Dataset records
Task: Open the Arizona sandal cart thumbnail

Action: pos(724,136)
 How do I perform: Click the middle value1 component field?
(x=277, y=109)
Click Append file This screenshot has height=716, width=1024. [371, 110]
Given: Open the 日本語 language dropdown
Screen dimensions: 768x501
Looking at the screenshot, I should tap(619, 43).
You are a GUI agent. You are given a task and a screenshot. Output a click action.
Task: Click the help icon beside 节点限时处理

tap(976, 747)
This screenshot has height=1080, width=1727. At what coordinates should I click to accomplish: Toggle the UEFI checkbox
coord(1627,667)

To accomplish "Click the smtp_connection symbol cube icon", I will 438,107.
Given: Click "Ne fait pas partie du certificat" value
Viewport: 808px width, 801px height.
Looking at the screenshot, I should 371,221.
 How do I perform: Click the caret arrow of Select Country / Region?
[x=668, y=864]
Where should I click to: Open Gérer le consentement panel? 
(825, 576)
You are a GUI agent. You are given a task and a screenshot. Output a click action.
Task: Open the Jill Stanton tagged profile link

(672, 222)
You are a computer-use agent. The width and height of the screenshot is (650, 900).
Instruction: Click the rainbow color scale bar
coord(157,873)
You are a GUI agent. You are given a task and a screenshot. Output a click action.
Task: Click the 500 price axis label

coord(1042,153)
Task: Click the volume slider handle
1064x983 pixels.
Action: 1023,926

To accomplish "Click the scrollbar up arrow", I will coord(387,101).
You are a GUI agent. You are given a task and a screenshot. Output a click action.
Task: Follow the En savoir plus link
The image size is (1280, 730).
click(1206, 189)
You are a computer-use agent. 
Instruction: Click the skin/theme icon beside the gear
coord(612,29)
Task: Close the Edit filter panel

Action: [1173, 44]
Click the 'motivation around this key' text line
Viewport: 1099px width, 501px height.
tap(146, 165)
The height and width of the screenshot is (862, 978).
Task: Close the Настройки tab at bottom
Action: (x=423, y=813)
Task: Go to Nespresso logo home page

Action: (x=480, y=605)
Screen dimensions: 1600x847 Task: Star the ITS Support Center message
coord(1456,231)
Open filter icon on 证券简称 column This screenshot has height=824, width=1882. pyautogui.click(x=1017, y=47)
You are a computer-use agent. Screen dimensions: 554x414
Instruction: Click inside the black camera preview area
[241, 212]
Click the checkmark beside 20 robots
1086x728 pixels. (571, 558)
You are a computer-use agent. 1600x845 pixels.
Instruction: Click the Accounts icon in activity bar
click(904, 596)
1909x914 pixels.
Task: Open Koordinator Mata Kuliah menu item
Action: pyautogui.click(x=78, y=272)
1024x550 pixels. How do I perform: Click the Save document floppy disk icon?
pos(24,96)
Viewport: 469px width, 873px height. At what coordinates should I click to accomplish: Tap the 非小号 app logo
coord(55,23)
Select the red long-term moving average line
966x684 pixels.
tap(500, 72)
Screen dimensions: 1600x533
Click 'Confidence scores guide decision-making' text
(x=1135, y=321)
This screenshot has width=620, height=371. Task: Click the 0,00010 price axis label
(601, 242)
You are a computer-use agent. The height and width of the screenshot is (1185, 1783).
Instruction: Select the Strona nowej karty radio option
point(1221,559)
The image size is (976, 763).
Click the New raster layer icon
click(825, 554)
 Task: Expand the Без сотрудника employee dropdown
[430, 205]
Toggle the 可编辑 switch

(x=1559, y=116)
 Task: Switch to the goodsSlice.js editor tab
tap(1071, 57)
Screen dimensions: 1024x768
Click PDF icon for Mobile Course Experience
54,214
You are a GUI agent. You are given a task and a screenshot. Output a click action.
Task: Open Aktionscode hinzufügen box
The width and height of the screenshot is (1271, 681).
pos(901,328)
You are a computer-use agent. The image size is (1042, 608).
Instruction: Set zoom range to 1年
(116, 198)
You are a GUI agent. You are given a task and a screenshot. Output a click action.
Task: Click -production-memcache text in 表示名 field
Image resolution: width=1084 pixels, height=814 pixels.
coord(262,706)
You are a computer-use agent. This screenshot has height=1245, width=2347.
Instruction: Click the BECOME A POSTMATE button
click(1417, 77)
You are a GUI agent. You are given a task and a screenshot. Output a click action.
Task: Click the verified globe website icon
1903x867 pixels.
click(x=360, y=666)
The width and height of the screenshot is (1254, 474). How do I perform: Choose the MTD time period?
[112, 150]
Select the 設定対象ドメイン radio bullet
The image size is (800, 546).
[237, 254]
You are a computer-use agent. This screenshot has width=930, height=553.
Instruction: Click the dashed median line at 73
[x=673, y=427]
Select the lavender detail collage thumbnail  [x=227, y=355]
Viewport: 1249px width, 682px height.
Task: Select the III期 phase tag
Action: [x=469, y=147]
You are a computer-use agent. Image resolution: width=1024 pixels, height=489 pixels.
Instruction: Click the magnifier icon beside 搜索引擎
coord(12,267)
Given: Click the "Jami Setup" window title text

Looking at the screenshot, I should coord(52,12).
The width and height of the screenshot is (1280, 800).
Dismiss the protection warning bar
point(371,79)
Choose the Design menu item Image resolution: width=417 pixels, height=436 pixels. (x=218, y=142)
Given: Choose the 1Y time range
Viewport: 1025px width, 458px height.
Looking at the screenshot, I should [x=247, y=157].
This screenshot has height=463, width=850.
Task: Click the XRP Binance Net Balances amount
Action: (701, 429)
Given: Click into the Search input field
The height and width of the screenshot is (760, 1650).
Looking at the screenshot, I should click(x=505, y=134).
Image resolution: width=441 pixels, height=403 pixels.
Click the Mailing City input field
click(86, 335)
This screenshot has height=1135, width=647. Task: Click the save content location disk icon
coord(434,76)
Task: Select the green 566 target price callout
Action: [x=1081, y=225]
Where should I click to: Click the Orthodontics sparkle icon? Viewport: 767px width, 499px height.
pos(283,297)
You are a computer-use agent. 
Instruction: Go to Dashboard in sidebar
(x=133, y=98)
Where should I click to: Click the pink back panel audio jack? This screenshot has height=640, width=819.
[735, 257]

— Work instruction —
Read the data above and pull out each line that holds the string "will".

— Result below —
To accomplish "Click the smtp_connection symbol cube icon", I will 438,107.
To accomplish "Click the scrollbar up arrow", I will coord(387,101).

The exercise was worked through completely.